In 1953, Bseiso was instrumental in calling for the foundation of several labor unions, which the government agreed to establish, in collaboration with others. He was also behind the government’s issuance of the Jordan Press Association Law No. 7 1953, which was published in the Official Newspaper No. 1131 dated January 17, 1953. Bseiso was one of the members of the tripartite committee, which had invited owners and editors of newspapers to the first meeting of journalists, where the first Association Council (below) was elected on March 17, 1953, in the offices of "al-Jazeera" newspaper in Amman.

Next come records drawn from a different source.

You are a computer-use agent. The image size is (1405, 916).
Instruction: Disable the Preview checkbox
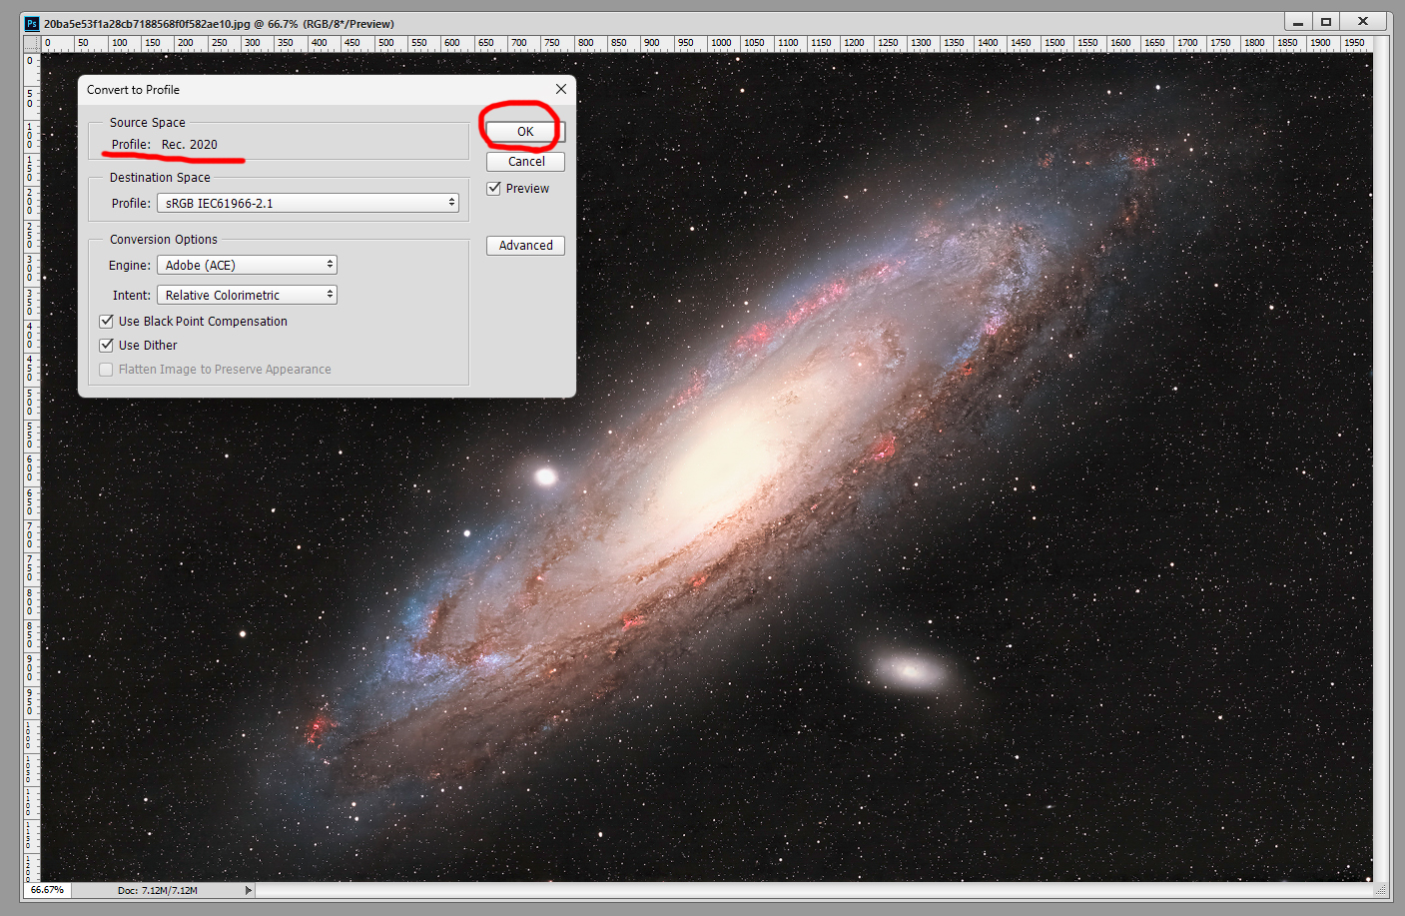click(494, 188)
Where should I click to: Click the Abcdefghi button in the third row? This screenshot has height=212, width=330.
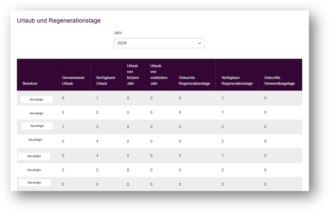click(37, 126)
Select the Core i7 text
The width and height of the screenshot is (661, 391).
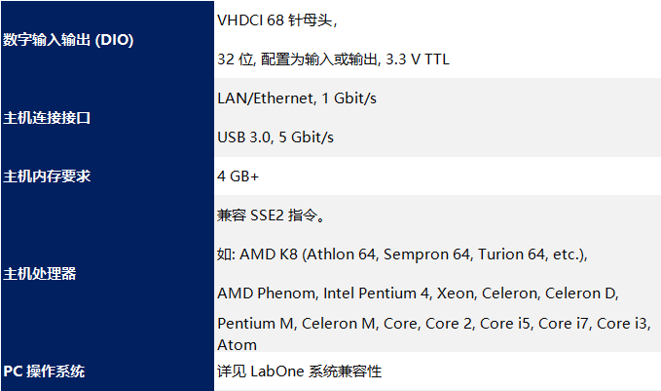coord(564,323)
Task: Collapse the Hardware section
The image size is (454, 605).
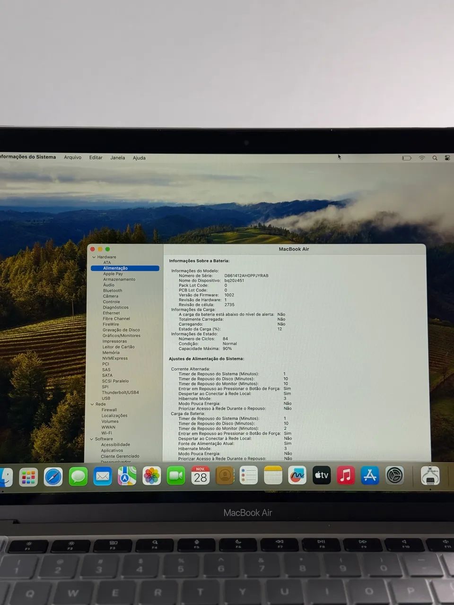Action: click(94, 257)
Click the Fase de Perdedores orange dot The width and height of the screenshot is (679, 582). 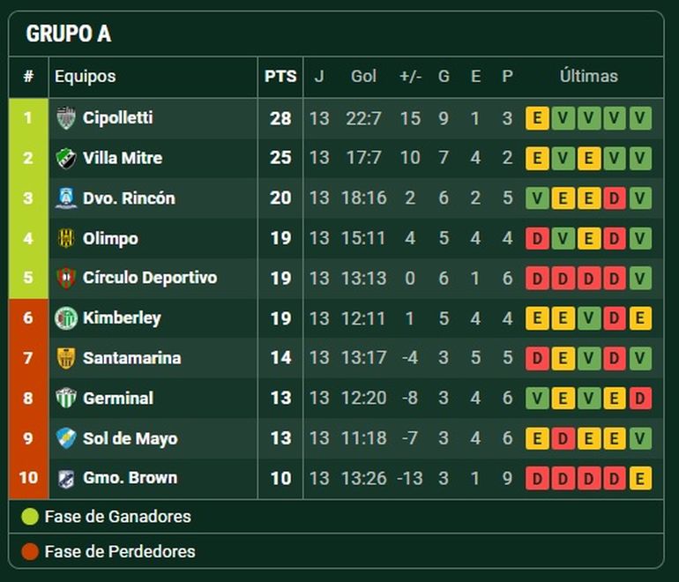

The first Association Council received a congratulatory telegram from the Secretary-General of the Egyptian Press Syndicate Mustafa al-Qashashi. The telegram also included an invitation to attend the Arab Journalism Conference in Cairo, during which the creation of the Arab Journalists Union was announced, and which was held under the patronage of Major General Muhammad Najeeb, and in the presence of Gamal Abdel Nasser, Hussein el-Shafei, Kamal el-Din Hussein, Khaled Mohi El Din and Salah Salem – members of the Revolutionary Command Council (RCC).

In 1956, Bseiso worked at the Syrian radio, preparing the news in English. He also was the Managing Editor at the "al-Ayyam" daily newspaper in Damascus. After the Arabization of the Jordanian army and the decommissioning of Lieutenant-General Sir John Bagot Glubb, better known as Glubb Pasha (who was commander of Transjordan’s Arab Legion), Bseiso returned to Amman and joined the Middle East News Agency’s office in Amman, as a Managing Editor. In 1957, Bseiso returned to Damascus after Suleiman Nabulsi’s government in Jordan was dismissed, and he joined the Middle East News Agency’s office in Damascus, as a Managing Editor. He also worked as the Managing Editor of the "al-Tali’a" daily newspaper until 1958. After the coup on the Syrian-Egyptian union, Syrian newspapers resumed publication, and Bseiso worked as the Managing Editor of "al-Sada" daily newspaper, which changed back to its old name "al-Rai al-Aam".

Between 1968-1979, Bseiso worked as a General Director of the Jordanian Paper and Cardboard Factories Company. He helped establish the Arab Union of the paper and printing industries, and he was elected as Vice-President of the Union.

After the Camp David Accords, and the relocation of the Union’s headquarters to Baghdad, Bseiso was elected as Secretary-General of the Union, until 1982.